After being sworn into office in December of 2018, I reached out to every principal in the 28 schools in District 1 and took the time to visit each school, understanding the importance of getting to know the communities inside the schools and the areas around them. I also greatly value the relationship between the WCPSS and the municipalities, and developed relationships with the Mayors and many town commissioners and council members to listen to their concerns and learn more about their ideas. It has been extremely important to me to let the communities know that I am invested in helping their schools. I have attended concerts, curriculum nights, PTA meetings, booster club meetings, and hosted Community Chats throughout District 1. I also received the Knightdale Mayor’s Award for Commitment to Community in December of 2019.

On the Board, I am currently the Chair for the Student Achievement Committee and serve on the Finance Committee, as well as serving on the facility committee last year. I have taken the many conversations I’ve had with teachers, parents, and principals and advocated for intentional change. Those in Wake Forest know about the successful Academy for Construction and Design Career at Wake Forest HS and the Institute of Agribusiness Leaders at Heritage High School. East Wake High School just launched their new Academy of Life Sciences, and I am excited to see students achieve similar successes.
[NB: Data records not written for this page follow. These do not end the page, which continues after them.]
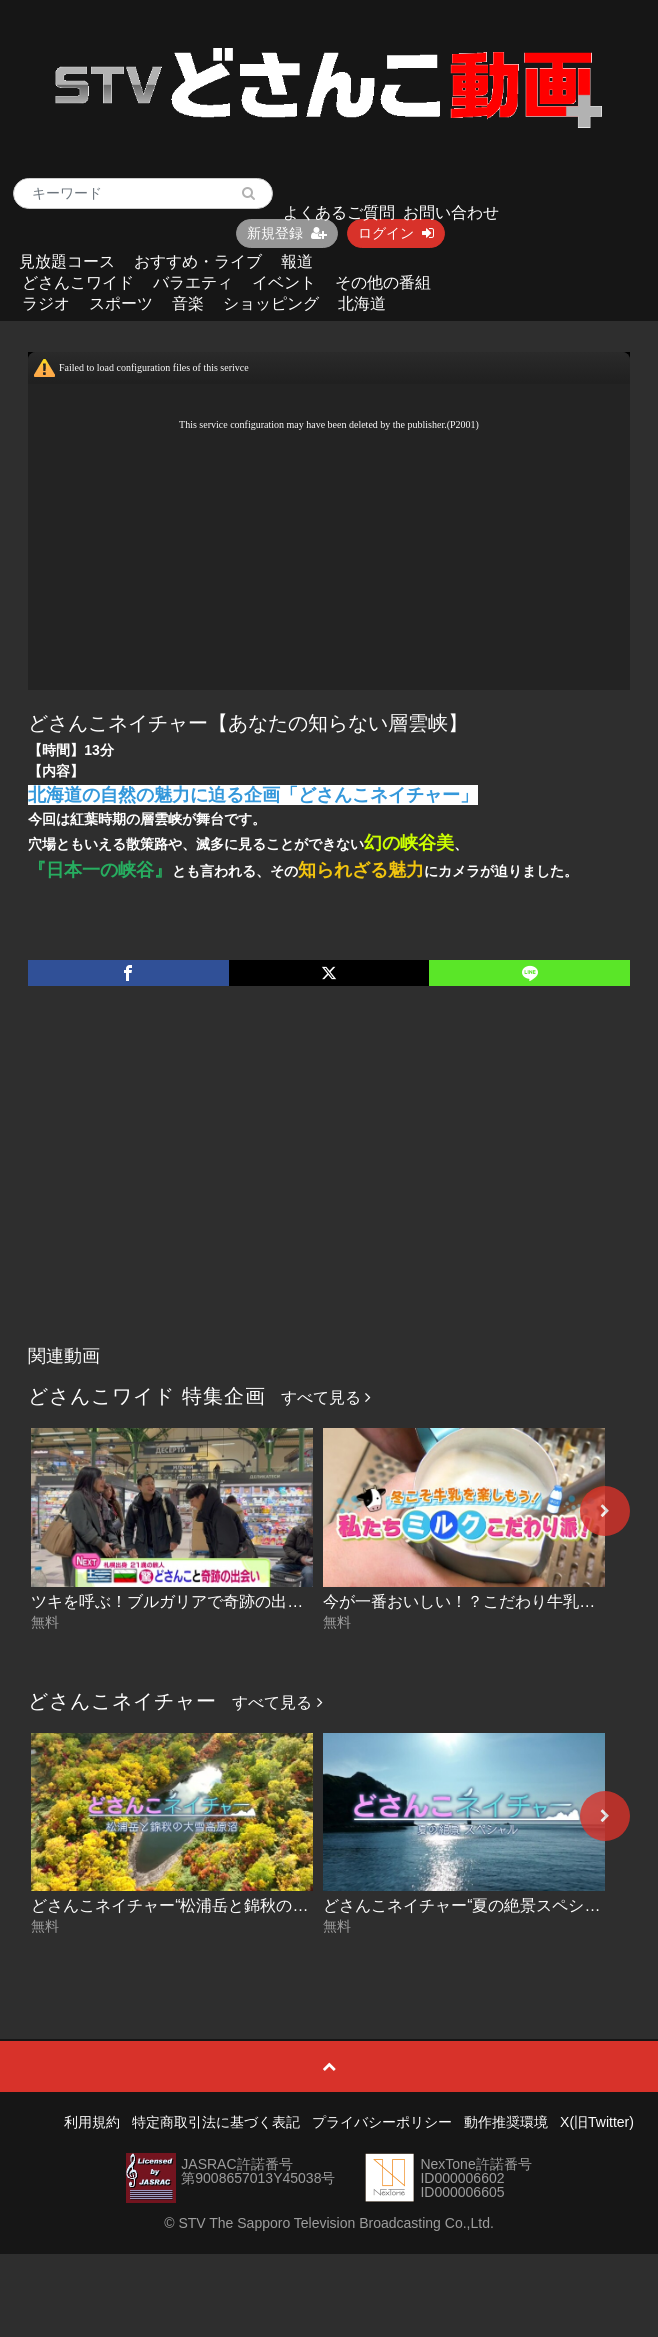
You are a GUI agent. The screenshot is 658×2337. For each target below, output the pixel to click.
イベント (284, 282)
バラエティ (193, 282)
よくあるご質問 (339, 212)
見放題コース (67, 261)
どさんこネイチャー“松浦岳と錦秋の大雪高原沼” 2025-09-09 (247, 1905)
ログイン (396, 233)
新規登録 (287, 233)
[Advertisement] (329, 1186)
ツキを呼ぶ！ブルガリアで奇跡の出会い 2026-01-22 (218, 1601)
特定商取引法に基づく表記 (216, 2122)
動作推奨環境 (506, 2122)
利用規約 (92, 2122)
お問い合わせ (451, 212)
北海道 (362, 303)
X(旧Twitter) (597, 2122)
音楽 (188, 303)
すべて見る (326, 1397)
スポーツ (121, 303)
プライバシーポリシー (382, 2122)
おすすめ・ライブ (198, 261)
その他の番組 (383, 282)
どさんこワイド (78, 282)
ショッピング (271, 303)
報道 (297, 261)
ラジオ (46, 303)
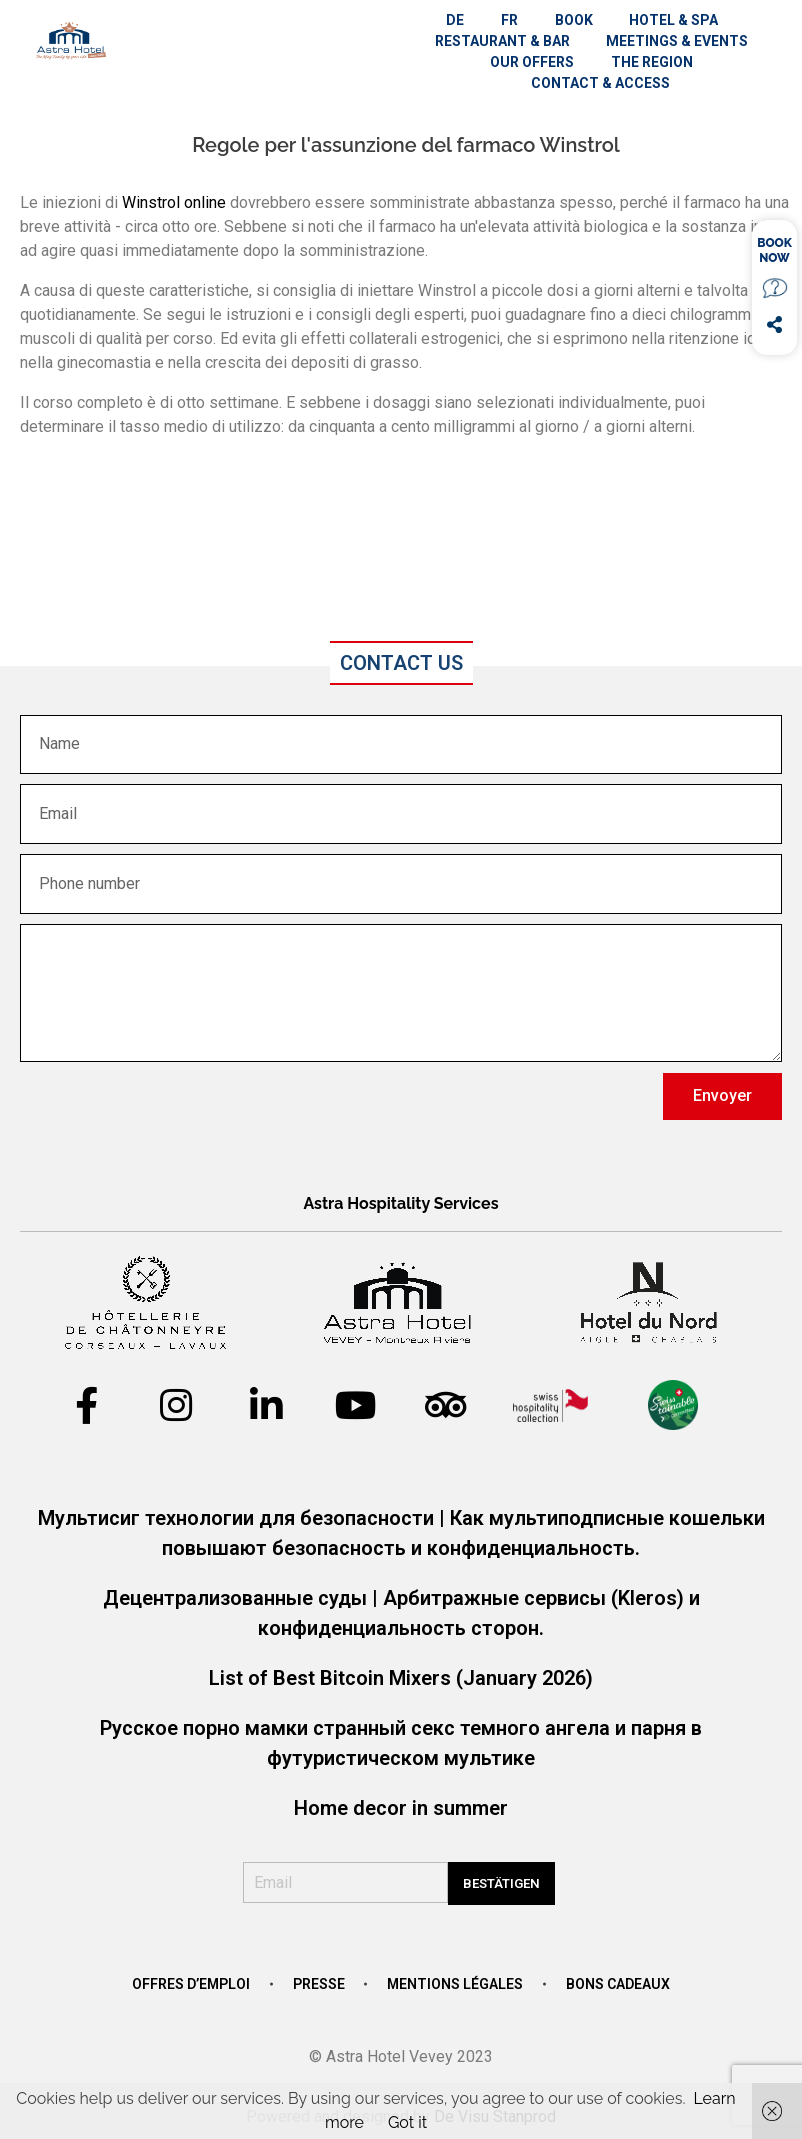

I am looking forward to the successes from intentional changes to our reading curriculum in grades K-2 that have started this past year. I am also proud of the new PRIMP program - partial renovation and improvement to address facility concerns by reallocating existing funds with the Capital Improvement Plan, without a need to request new funding. We do have aging facilities in Eastern and northeastern wake that don’t yet qualify for a complete renovation and I have advocated for them consistently, so I am very excited about this program.

Covid-19 has certainly interrupted the strong momentum that I started in December of 2018, but it has not stopped it. I’ve worked hard to continue to reach out to schools, speak with concerned parents and employees, and finalize a phased in return to our buildings that’s starting this month. I am proud of the work I have started, I love these schools and communities with every ounce of my heart and soul, and I do ask for your vote.